• _TO DO_
Identify every line of the records below that contains the string "header" and copy each of those lines in full.

---------- THE RECORDS ----------

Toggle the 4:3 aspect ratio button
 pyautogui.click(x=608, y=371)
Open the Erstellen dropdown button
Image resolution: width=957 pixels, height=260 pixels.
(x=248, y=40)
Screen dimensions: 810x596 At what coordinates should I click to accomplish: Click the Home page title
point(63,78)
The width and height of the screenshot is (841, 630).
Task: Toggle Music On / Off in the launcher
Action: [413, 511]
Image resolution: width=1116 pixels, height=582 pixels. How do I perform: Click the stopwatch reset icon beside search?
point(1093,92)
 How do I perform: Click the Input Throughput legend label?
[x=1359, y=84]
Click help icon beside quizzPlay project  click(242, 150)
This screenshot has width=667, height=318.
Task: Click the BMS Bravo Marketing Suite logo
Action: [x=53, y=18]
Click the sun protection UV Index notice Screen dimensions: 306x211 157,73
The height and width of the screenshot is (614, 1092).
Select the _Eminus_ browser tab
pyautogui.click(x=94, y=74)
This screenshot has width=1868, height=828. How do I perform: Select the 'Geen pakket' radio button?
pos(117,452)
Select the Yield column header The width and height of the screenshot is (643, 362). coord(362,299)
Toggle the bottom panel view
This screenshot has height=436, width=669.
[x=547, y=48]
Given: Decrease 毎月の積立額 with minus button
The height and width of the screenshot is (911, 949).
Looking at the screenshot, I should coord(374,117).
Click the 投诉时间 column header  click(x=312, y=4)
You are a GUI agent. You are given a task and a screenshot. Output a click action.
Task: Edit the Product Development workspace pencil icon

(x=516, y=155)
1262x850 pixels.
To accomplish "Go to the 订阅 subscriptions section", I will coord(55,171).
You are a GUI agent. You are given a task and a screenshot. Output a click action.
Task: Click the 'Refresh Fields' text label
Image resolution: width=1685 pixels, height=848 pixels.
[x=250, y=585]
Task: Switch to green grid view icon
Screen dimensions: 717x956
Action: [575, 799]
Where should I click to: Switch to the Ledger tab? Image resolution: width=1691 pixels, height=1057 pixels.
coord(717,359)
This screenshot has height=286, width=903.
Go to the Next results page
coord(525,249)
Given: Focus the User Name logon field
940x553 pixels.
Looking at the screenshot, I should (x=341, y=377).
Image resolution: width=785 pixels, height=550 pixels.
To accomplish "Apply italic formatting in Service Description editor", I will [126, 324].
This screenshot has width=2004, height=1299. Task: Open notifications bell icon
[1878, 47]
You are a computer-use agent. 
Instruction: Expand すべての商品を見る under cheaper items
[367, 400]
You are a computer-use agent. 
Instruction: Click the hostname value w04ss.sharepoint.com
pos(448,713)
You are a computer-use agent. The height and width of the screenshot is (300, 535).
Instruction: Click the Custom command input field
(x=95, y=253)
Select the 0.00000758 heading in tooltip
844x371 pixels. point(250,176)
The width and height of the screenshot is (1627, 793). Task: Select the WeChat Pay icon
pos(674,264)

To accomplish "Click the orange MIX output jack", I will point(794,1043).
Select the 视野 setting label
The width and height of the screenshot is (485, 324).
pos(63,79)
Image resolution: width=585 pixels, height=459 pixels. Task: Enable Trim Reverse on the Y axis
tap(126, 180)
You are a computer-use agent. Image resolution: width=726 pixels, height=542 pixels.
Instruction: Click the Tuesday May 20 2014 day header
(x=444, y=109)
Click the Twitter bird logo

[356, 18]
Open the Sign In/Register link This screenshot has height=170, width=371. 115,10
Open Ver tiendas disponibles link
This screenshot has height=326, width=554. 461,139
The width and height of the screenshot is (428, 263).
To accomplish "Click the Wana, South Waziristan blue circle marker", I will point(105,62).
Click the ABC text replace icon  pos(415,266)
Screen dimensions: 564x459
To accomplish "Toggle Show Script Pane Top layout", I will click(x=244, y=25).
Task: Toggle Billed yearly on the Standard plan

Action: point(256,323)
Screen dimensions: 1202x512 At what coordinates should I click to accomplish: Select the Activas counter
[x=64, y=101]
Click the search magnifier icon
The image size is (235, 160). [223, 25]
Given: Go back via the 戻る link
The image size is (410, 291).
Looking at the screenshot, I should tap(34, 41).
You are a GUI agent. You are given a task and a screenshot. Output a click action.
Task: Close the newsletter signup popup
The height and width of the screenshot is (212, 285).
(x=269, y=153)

----------

• _EXERCISE RESULT_
Select the Yield column header The width and height of the screenshot is (643, 362). coord(362,299)
Click the 投诉时间 column header  click(x=312, y=4)
Instruction: Click the Tuesday May 20 2014 day header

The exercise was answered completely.